Excerpted passage:
We also took into account our assessment of general economic, market and financial conditions and our experience in other transactions as well as our knowledge of the banking industry and our general experience in securities valuations.

In rendering this opinion, we have assumed, without independent verification, the accuracy and completeness of the financial and other information and representations contained in the materials provided to us by the Company and Parent and in the discussions with the respective management teams or representatives of the Company and Parent. In that regard, we have assumed that any financial forecasts, including, without limitation, the synergies and Company projections of the pro forma institution have been reasonably prepared on a basis reflecting the best currently available information and judgments and estimates of the Company and Parent and that such financial results will be realized in the amounts and at the times contemplated thereby. We are not experts in the evaluation of loan and lease portfolios for purposes of assessing the adequacy of the allowances for losses with respect thereto and have assumed and relied upon management’s estimates and projections. We were not retained to and did not conduct a physical inspection of any of the properties or facilities of the Company and Parent or their respective subsidiaries. In addition, we have not reviewed individual credit files nor have we made an independent evaluation or appraisal of the assets and liabilities of the Company and Parent or any of their respective subsidiaries, and we were not furnished with any such evaluations or appraisals.

Listed entries:
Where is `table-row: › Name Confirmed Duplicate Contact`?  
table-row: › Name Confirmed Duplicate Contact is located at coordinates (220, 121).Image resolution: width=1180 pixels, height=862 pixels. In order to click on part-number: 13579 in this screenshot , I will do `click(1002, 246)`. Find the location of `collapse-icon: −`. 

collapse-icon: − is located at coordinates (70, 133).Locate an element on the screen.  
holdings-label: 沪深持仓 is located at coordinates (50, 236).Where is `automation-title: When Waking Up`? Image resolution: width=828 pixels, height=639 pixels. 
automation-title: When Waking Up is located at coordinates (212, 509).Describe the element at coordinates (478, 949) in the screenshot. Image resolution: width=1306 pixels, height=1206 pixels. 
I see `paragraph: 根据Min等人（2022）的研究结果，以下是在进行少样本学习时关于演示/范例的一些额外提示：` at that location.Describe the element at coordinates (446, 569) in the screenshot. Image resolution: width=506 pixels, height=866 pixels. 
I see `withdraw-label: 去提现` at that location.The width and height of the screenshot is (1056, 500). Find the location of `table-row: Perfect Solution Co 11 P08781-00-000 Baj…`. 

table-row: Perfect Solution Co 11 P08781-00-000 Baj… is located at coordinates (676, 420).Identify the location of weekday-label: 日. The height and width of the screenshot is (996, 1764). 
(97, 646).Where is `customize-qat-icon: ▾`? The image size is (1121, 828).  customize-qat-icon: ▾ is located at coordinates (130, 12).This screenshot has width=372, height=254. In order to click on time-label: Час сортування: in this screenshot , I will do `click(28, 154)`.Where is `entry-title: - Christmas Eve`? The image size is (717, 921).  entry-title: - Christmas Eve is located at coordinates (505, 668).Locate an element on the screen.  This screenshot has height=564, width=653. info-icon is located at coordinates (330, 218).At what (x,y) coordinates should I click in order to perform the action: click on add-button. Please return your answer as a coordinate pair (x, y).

Exercise details: Decide whether each statement agrees with the opinion excerpt, answering yes or no and quoting the words of the excerpt that settle it: (a) The writers physically inspected the properties of the Company and Parent. (b) For the adequacy of loss allowances, the writers relied on management's estimates and projections. (c) The writers received evaluations or appraisals of the assets and liabilities of the Company and Parent. The lines that come after the opinion excerpt are separate material with no connection to it.

Task output:
(a) No: "We were not retained to and did not conduct a physical inspection of any of the properties or facilities of the Company and Parent or their respective subsidiaries."
(b) Yes: "have assumed and relied upon management’s estimates and projections."
(c) No: "we were not furnished with any such evaluations or appraisals."